There was insignificantly different between two groups as regard demographic data. Group 1 involved 12 males and 15 females, while group 2 included equal number of males and females. There was insignificantly different between two groups as regard age and gender.

Preoperative evaluation by stroboscopic assessment showed that all cases in two groups had incomplete glottic closure, asymmetrical motion, absent mucosal wave, and decreased amplitude with aperiodicity. There was insignificantly different between two groups as regard voice parameters like VHI and GRABS scale (P > 0.05) (Tables 1, 2, 3, and 4).

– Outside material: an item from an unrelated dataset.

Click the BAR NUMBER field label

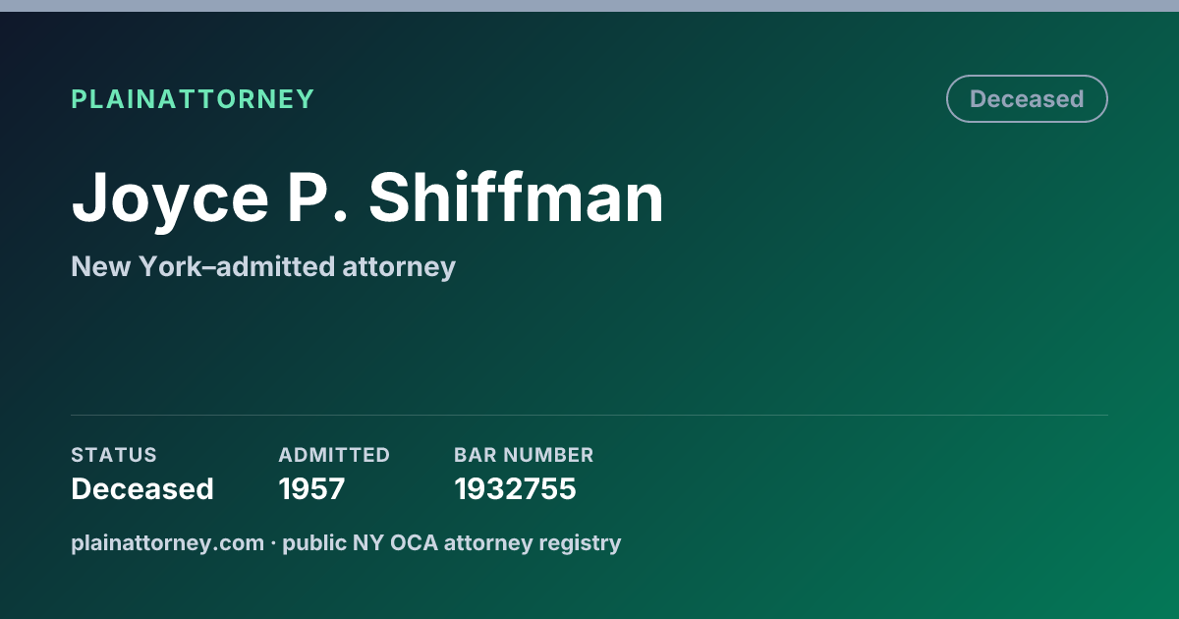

Table 1 Comparison of pre-surgery parameters between studied groups as regards MLS
Table 2 Strobe pre- and 3-month post-surgery for all patients in both groups
Table 3 GRBAS pre- and 3-month postoperative for all patients
Table 4 VHI pre- and 3-month postoperative for all patients in both groups

Three-month postoperative assessment using stroboscope revealed that glottic closure was complete, symmetrical motion, reappearance of the mucosal wave, normal amplitude, and periodicity in all patients (Table 3). Moreover, the patients obtained marked higher results than the preoperative ones; therefore, by studying the difference between the preoperative and the postoperative results, we found there were highly significant difference for all studied voice parameters in both groups (Tables 2, 3 and 4).

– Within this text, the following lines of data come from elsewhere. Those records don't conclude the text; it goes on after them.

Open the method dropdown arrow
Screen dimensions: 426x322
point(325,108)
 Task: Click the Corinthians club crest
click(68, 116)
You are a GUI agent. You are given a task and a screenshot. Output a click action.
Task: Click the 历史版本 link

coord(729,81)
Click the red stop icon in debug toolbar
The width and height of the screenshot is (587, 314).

However, there is insignificantly different between two groups as regard the postoperative scores of VHI and GRBAS scale (Table 5).

Table 5 Comparison of post-surgery parameters between studied groups as regards GRBAS and VHI

Discussion

In this study, we compared conventional cold knife MLS versus CO2 laser MLS on the voice parameters in cases with vocal fold cysts. The risk of scarring after surgery of vocal fold cysts is higher than other MAPLs [4]. To our information, this study is the 1st study differentiating the impacts of both methods on vocal cysts with no other MAPLs involved. Benninger [8] and Fahim et al. [9] did not specify a lesion, and their patients suffered from different types of MAPLs, while Zhang et al. include patients with vocal fold polyps only in their study conducted in 2015 [10].

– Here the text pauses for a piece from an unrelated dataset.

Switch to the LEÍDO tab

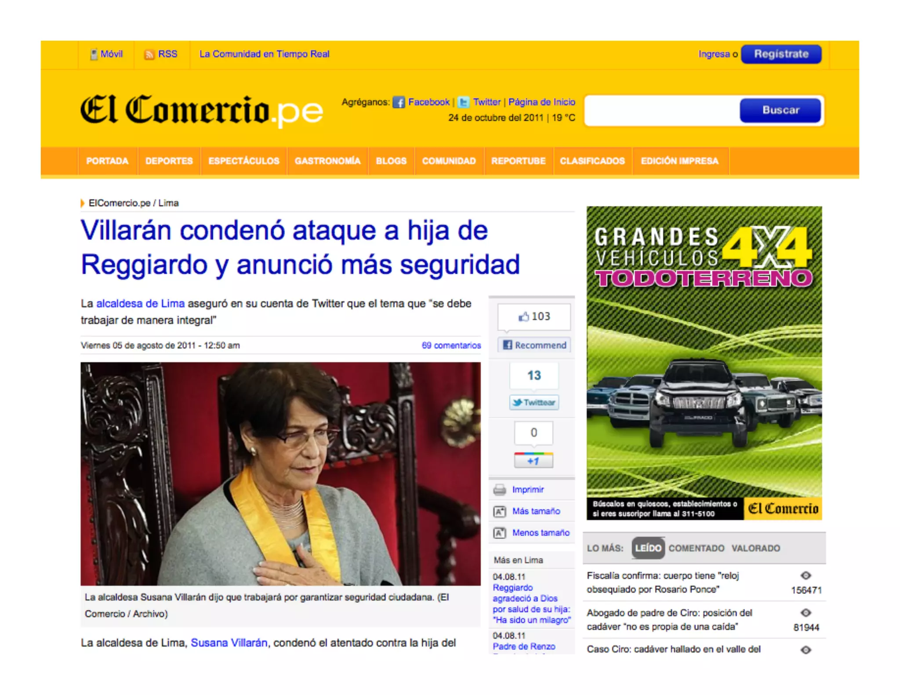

In this study, the voice parameters are affected similarly in both groups preoperatively without any significant difference as regard GRBAS and VHI. Three months postoperatively, we found that there is significant difference for all parameters with a tendency to normalization in both groups (Tables 1, 2, and 3). Stroboscopic parameters also showed the same pattern of the tendency to the normalization in the 3-month postoperative period as shown in Table 4. Video stroboscopic assessment of vocal folds edges and mucosal waves presented substantial enhancements in postoperative examination in two groups.

We did not find any important difference between CO2 laser and conventional methods regarding GRBAS scale and the Arabic version of VHI.

Benninger (2000) did not find any clinical result variances in 37 cases with vocal fold polyps, cysts, and nodules who were treated by microspot CO2 laser excision or by conventional microdissection [8]. Moreover, in concomitant to our results, Zhang et al. in 2015 did not show any significant difference in their results between both approaches in managing of vocal fold polyps [10].

Furthermore, in Fahim et al. (2021) study on 80 patients with different MAPLs of vocal folds and divided into two equal groups, each group is treated surgically by either CO2 laser excision or conventional microdissection, and they concluded that the enhancement of quality of voice following operation in two methods had insignificant difference [9].

In a study with short-term postoperative follow-up period (2 weeks), Abitbol J. and Abitbol P. showed that there is no significant variance in all voice parameters except the shimmer percent that was improved in the conventional group and not in laser group [11].

Conclusion

There is insignificantly different when comparing laser to conventional microlaryngeal surgery for excision of vocal fold cysts regarding quality of voice.